Reading this Film Comment interview with Alan Rudolph while listening to cassettes on a wee boombox I dug up in this house. The radio is mono, sports an antenna, does not have autoreverse, and belonged to my late father-in-law. It's making me uncommonly happy.
AR: Music to me is like the hub of the wheel. It’s visible, it works in your senses and emotions, and that seems to be where I reside. To me, music and emotional responses are twins, and if you want to establish emotional tone in a film then music is the number one way to do it.
FC: I read one of your early interviews where you said that you were more influenced by John Coltrane than by John Ford.

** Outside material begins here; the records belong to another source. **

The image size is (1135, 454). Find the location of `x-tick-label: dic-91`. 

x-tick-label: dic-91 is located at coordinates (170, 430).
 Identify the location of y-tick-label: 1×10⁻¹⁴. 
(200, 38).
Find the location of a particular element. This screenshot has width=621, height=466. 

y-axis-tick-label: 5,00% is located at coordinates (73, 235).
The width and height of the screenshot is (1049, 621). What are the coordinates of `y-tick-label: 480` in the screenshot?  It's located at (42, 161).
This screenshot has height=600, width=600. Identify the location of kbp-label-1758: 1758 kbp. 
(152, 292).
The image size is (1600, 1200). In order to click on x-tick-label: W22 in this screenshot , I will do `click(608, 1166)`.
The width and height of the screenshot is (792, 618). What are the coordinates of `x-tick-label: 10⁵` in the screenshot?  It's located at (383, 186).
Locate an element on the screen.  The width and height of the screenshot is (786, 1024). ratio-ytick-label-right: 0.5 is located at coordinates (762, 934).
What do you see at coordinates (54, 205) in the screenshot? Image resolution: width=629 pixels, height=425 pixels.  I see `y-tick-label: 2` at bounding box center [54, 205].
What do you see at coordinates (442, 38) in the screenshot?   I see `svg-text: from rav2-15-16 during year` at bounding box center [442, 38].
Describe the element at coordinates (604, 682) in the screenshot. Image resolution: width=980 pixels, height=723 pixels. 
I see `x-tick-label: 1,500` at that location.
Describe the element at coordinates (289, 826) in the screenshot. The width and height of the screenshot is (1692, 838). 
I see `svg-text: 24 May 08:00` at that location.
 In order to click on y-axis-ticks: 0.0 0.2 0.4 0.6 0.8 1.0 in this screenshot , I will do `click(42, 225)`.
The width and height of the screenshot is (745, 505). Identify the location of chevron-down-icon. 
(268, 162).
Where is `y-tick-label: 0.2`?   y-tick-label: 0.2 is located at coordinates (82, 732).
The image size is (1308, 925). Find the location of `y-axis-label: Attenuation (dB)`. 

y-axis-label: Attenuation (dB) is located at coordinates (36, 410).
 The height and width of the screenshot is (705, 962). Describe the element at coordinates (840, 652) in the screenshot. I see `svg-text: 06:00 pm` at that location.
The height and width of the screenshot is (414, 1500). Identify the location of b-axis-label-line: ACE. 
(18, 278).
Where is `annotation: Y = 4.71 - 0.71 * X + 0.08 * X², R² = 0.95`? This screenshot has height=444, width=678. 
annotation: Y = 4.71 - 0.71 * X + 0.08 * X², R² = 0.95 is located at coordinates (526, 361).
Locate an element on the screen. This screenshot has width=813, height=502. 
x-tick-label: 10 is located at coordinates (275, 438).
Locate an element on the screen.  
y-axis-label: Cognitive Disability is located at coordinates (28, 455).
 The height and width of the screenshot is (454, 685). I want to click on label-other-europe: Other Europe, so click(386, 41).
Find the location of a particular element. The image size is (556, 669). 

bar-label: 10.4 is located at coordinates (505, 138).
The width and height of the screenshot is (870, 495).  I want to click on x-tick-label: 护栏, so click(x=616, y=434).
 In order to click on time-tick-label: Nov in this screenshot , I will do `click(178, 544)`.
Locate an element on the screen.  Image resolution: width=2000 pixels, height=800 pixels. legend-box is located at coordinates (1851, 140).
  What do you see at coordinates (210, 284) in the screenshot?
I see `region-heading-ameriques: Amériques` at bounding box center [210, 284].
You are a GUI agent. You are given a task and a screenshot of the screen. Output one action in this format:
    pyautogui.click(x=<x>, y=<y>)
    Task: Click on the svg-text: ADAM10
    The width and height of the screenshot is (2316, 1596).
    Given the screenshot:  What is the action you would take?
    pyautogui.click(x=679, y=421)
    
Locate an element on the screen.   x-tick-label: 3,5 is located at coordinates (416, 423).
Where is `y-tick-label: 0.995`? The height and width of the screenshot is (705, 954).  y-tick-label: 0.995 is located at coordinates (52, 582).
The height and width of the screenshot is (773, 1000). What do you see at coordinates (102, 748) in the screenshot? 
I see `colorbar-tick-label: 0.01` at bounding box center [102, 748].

AR: Some glib asshole said that, I guess it was me. It’s true. I mean, look, I’m not going to deny John Ford, but for me personally that’s all I’ve ever been able to talk about when it comes to American filmmaking. I taught myself how to write screenplays just because the box I was in was too confining as an assistant director in the old Hollywood system. If you wanted to make a little film then you went to Roger Corman, I guess. I didn’t know where he was and I didn’t care. I just didn’t make those kinds of movies. So I started writing. I’d write a screenplay in three or four days just to learn how to do it. At the time you’d go to the Xerox machine with three dollars and you had a movie. But I always listened to music. This was before mobile technology, so when the first Walkman came out—I think it was the size of a Kleenex box—it changed my life forever. I started to tape pieces of music that I liked and I’d make little cassettes without putting labels on them. I used to prowl record stores after work every Friday night and I’d buy albums to tape them. I must have had a hundred tapes without knowing what was coming up next. It was a primitive version of shuffle. I’d walk around Manhattan and watch a movie unfold on the sidewalks listening to how it was scored in my head. But it’s funny, the number-one album was always Kind of Blue. Without that album, I’m not sure I would have been able to make films. Kind of Blue was my film school.